Our ASA is configured with a public IP address on its outside interface. This public IP is part of a subnet that we obtained from our ISP. Recently, we have used up all the IP address in this subnet and we obtained another subnet. I want to staticaly NAT an internal server to one of the IP addresses, which belongs to the new subnet. However; I cannot get ASA to respond to this new IP address (form the new subnet.) Is there anything that I have to do to make ASA own this IP address. Or is what I am doing wrong? What should I do to make use of this new subnet?

Thanks.

1 Accepted Solution

Accepted Solutions

Hi,

I would probably configure a simple Static NAT with

object network SERVER

host 10.1.1.15

nat (inside,Outside) static 217.237.129.177

If the upstream router has been configured with a route towards the current ASA IP address, I dont think there should be a problem.
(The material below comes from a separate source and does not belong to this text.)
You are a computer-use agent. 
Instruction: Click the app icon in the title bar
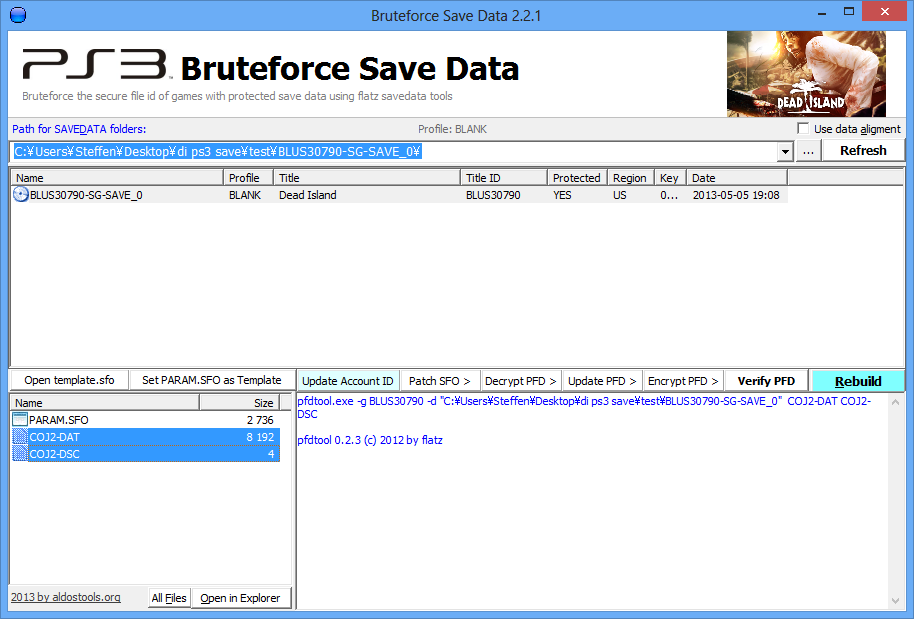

Since if the upstream router has a nexthop route for the new subnet it will not do ARP for the IP address but pass the traffic towards the ASA instead. If on the other hand the upstream router has the new network as a directly connected network it will naturally ARP for that networks host IP addresses to determine the correct device to send to.

In the very new softwares there is a command something like

arp permit-nonconnected

That has helped with some ARP related problems and multiple subnets in use.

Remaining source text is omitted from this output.